--- START OF Record excerpts ---

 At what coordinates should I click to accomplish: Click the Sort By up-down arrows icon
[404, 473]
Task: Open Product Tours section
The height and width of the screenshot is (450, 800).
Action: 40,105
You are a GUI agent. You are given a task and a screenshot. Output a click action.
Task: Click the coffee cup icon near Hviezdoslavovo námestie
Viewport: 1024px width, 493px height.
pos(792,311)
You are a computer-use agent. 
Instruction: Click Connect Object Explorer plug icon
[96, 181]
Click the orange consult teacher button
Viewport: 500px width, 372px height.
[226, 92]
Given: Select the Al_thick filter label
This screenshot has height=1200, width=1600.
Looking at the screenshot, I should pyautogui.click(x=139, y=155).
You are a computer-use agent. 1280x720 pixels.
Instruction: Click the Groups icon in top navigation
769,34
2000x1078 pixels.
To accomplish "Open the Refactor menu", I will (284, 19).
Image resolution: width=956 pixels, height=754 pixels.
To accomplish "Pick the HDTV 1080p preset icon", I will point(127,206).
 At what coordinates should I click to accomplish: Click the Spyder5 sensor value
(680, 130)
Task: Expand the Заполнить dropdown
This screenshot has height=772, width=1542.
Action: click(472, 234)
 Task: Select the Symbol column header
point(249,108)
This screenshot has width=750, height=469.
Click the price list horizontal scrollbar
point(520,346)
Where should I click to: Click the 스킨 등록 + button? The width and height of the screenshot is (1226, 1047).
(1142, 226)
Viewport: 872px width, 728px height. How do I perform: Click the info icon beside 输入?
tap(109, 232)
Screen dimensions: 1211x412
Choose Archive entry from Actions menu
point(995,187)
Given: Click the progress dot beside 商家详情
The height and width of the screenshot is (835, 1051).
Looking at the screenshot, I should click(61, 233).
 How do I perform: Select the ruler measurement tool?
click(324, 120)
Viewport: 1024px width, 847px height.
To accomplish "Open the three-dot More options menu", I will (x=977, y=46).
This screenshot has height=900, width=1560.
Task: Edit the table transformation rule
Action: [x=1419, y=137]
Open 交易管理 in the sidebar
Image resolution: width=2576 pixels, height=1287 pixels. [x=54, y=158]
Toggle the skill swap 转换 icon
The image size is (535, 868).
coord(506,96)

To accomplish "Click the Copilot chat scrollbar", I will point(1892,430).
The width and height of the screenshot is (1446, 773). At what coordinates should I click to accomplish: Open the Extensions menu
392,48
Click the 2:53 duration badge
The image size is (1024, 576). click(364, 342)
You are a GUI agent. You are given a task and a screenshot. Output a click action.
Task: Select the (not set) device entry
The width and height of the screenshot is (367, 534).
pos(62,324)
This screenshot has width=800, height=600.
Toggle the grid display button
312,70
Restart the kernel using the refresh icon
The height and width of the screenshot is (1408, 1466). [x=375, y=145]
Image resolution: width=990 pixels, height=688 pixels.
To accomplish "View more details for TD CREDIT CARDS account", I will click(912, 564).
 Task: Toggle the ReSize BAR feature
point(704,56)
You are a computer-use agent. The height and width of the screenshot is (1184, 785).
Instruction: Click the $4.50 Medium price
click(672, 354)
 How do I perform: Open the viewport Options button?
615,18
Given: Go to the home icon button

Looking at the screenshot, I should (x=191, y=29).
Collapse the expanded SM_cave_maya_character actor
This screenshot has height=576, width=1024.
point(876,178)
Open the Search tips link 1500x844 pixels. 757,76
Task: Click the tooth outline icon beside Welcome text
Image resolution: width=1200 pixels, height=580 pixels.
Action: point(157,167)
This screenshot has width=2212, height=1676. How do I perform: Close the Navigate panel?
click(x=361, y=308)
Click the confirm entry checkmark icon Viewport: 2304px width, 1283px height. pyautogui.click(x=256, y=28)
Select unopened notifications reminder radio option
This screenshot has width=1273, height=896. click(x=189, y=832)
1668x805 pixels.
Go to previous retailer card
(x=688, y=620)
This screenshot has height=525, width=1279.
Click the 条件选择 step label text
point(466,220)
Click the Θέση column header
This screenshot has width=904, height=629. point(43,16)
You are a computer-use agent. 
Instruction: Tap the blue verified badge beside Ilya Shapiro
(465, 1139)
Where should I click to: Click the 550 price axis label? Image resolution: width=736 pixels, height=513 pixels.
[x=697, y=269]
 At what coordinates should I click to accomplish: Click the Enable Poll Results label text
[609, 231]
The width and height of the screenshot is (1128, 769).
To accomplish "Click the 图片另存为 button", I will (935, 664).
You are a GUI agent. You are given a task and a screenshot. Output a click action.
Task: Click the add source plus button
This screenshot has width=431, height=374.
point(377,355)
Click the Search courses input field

--- END OF Record excerpts ---

■ The task: Could you reproduce all of the material above word for word?

■ Full solution:
 At what coordinates should I click to accomplish: Click the Sort By up-down arrows icon
[404, 473]
Task: Open Product Tours section
The height and width of the screenshot is (450, 800).
Action: 40,105
You are a GUI agent. You are given a task and a screenshot. Output a click action.
Task: Click the coffee cup icon near Hviezdoslavovo námestie
Viewport: 1024px width, 493px height.
pos(792,311)
You are a computer-use agent. 
Instruction: Click Connect Object Explorer plug icon
[96, 181]
Click the orange consult teacher button
Viewport: 500px width, 372px height.
[226, 92]
Given: Select the Al_thick filter label
This screenshot has height=1200, width=1600.
Looking at the screenshot, I should pyautogui.click(x=139, y=155).
You are a computer-use agent. 1280x720 pixels.
Instruction: Click the Groups icon in top navigation
769,34
2000x1078 pixels.
To accomplish "Open the Refactor menu", I will (284, 19).
Image resolution: width=956 pixels, height=754 pixels.
To accomplish "Pick the HDTV 1080p preset icon", I will point(127,206).
 At what coordinates should I click to accomplish: Click the Spyder5 sensor value
(680, 130)
Task: Expand the Заполнить dropdown
This screenshot has height=772, width=1542.
Action: click(472, 234)
 Task: Select the Symbol column header
point(249,108)
This screenshot has width=750, height=469.
Click the price list horizontal scrollbar
point(520,346)
Where should I click to: Click the 스킨 등록 + button? The width and height of the screenshot is (1226, 1047).
(1142, 226)
Viewport: 872px width, 728px height. How do I perform: Click the info icon beside 输入?
tap(109, 232)
Screen dimensions: 1211x412
Choose Archive entry from Actions menu
point(995,187)
Given: Click the progress dot beside 商家详情
The height and width of the screenshot is (835, 1051).
Looking at the screenshot, I should click(61, 233).
 How do I perform: Select the ruler measurement tool?
click(324, 120)
Viewport: 1024px width, 847px height.
To accomplish "Open the three-dot More options menu", I will (x=977, y=46).
This screenshot has height=900, width=1560.
Task: Edit the table transformation rule
Action: [x=1419, y=137]
Open 交易管理 in the sidebar
Image resolution: width=2576 pixels, height=1287 pixels. [x=54, y=158]
Toggle the skill swap 转换 icon
The image size is (535, 868).
coord(506,96)

To accomplish "Click the Copilot chat scrollbar", I will point(1892,430).
The width and height of the screenshot is (1446, 773). At what coordinates should I click to accomplish: Open the Extensions menu
392,48
Click the 2:53 duration badge
The image size is (1024, 576). click(364, 342)
You are a GUI agent. You are given a task and a screenshot. Output a click action.
Task: Select the (not set) device entry
The width and height of the screenshot is (367, 534).
pos(62,324)
This screenshot has width=800, height=600.
Toggle the grid display button
312,70
Restart the kernel using the refresh icon
The height and width of the screenshot is (1408, 1466). [x=375, y=145]
Image resolution: width=990 pixels, height=688 pixels.
To accomplish "View more details for TD CREDIT CARDS account", I will click(912, 564).
 Task: Toggle the ReSize BAR feature
point(704,56)
You are a computer-use agent. The height and width of the screenshot is (1184, 785).
Instruction: Click the $4.50 Medium price
click(672, 354)
 How do I perform: Open the viewport Options button?
615,18
Given: Go to the home icon button

Looking at the screenshot, I should (x=191, y=29).
Collapse the expanded SM_cave_maya_character actor
This screenshot has height=576, width=1024.
point(876,178)
Open the Search tips link 1500x844 pixels. 757,76
Task: Click the tooth outline icon beside Welcome text
Image resolution: width=1200 pixels, height=580 pixels.
Action: point(157,167)
This screenshot has width=2212, height=1676. How do I perform: Close the Navigate panel?
click(x=361, y=308)
Click the confirm entry checkmark icon Viewport: 2304px width, 1283px height. pyautogui.click(x=256, y=28)
Select unopened notifications reminder radio option
This screenshot has width=1273, height=896. click(x=189, y=832)
1668x805 pixels.
Go to previous retailer card
(x=688, y=620)
This screenshot has height=525, width=1279.
Click the 条件选择 step label text
point(466,220)
Click the Θέση column header
This screenshot has width=904, height=629. point(43,16)
You are a computer-use agent. 
Instruction: Tap the blue verified badge beside Ilya Shapiro
(465, 1139)
Where should I click to: Click the 550 price axis label? Image resolution: width=736 pixels, height=513 pixels.
[x=697, y=269]
 At what coordinates should I click to accomplish: Click the Enable Poll Results label text
[609, 231]
The width and height of the screenshot is (1128, 769).
To accomplish "Click the 图片另存为 button", I will (935, 664).
You are a GUI agent. You are given a task and a screenshot. Output a click action.
Task: Click the add source plus button
This screenshot has width=431, height=374.
point(377,355)
Click the Search courses input field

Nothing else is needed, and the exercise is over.